筆者はGmailの受信トレイを都度アーカイブすることでToDo管理をしていますが、[1]
繁忙期になると受信トレイの一通一通まで追い切れなくなります。

ここにきて、

「わたし宛てのメールに24時間以内に返信がなかったらリマインドしてね」

と来るとさすがにキャパが足りません。そこでGoogle Apps Scriptで上司のリクエストに応えてみた、というお話です。

目標

「わたし宛てのメールに24時間以内に返信がなかったらリマインドしてね」

をGoogle Apps Scriptで実装する。

具体的には下記の条件をすべて満たすメールを抽出する。

抽出条件

  1. 送信日から24時間以上経過している。
  2. スレッドの最後のメールの宛先が特定のアドレスになっている。
  3. スレッドの最後のメールの差出人が自分
  4. 最終メールに☆マークがついていない
    ※「ご確認ありがとうございました。」のような要返信でないメールを除外するため。

使うもの

ベースとなる記事

Find Unanswered Emails with Apps Script
2014年5月の記事。これをアップデート・カスタムして実装します。

実装

1. 「24時間以上経過している」「特定の宛先の」メールを抽出

条件に該当するメールはGmailApp.search(query)で抽出できます。

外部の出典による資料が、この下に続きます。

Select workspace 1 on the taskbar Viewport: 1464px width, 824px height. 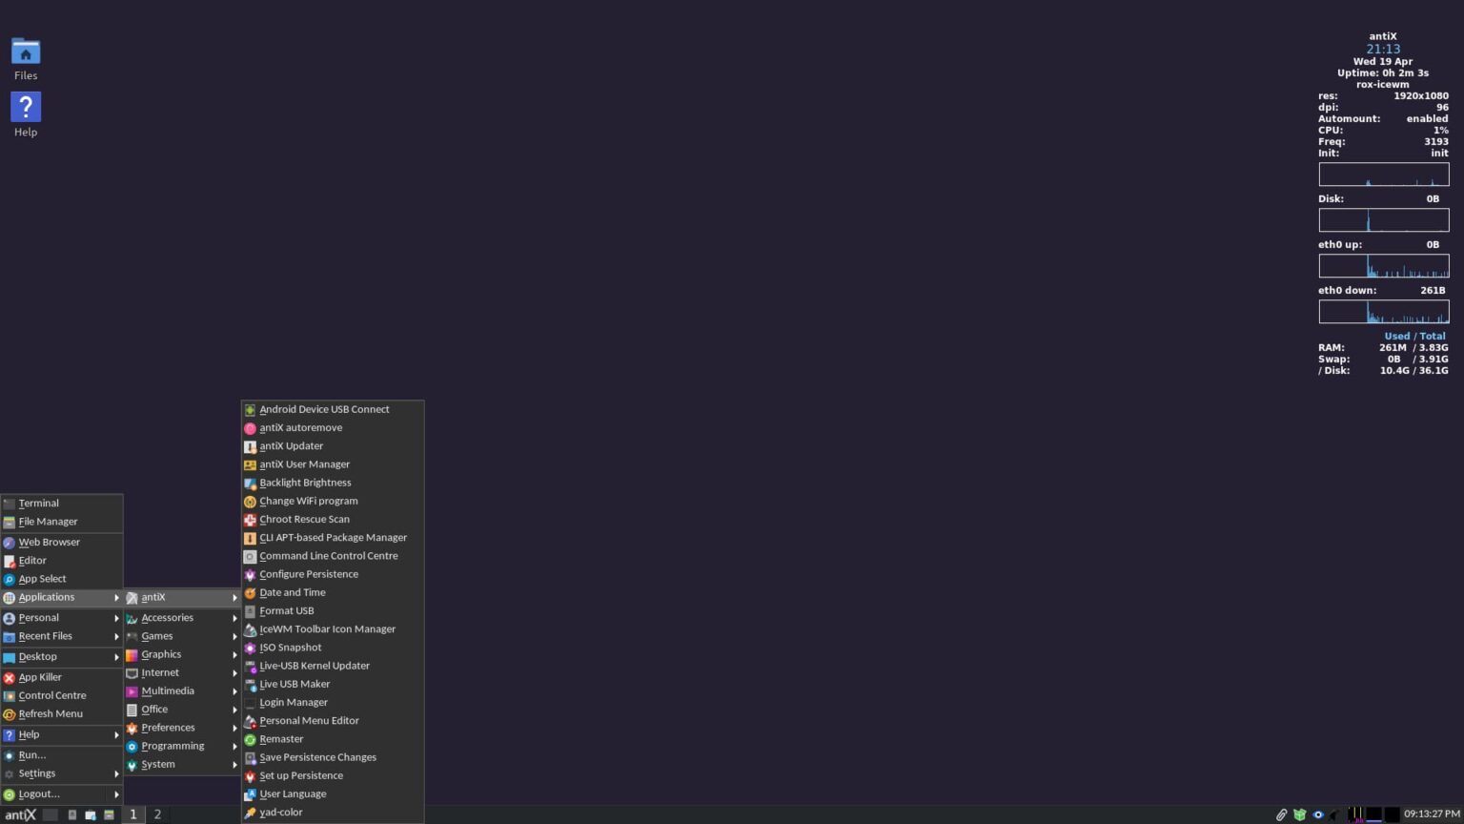133,814
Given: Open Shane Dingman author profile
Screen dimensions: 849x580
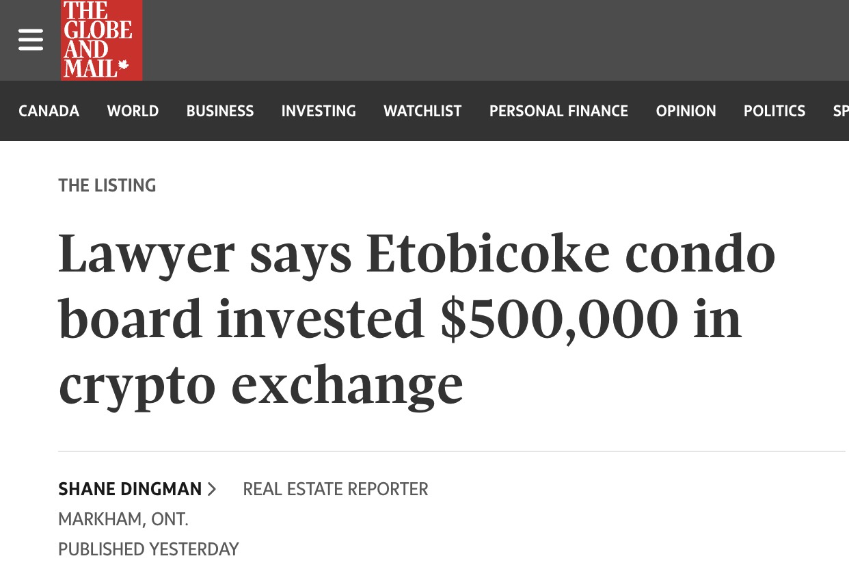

引数のqueryは、Gmail上で検索するのと同じ書式でOK。

まずは、「24時間以上経過している」「特定の宛先の」 の2条件で下記のqueryを作ります。(2022/07/23に実行の場合)

in:sent before:2022/07/22 to:sample@example.com

これだと検索対象が前日以前の全期間になり膨大なので、検索範囲を1週間に限定し、

in:sent after:2022/07/16 before:2022/07/22 to:sample@example.com

とします。

ただ、これだとやや問題があって、日時指定でqueryを渡すと、タイムゾーンがUTCになるようです。(参考)
Gmail APIのドキュメントに記載のとおり、UNIX時間に変換することでGmailApp.searchでも日本時間に対応できます。

以上をもとにquery組み立てます。

 //特定の宛先のメールに検索を限定したい場合は指定する。
  const toEmailAddress = []

  //引数の日数分前の日付を返す関数
  const daysBefore = (days) => {
    const d = new Date();
    d.setDate(d.getDate() - days);
    const unixTime = Date.parse(d)/1000
    return unixTime.toFixed()
  }

  let query = `in:sent after:${daysBefore(7)} before:${daysBefore(1)}`
  if (toEmailAddress.length > 0) {
    toEmailAddress.forEach((email) => {
      query += ` to:${email}`
    }
    )
  }
  console.log(`Search query:${query}`)

queryができたら、GmailApp.search(query)でスレッドを検索します。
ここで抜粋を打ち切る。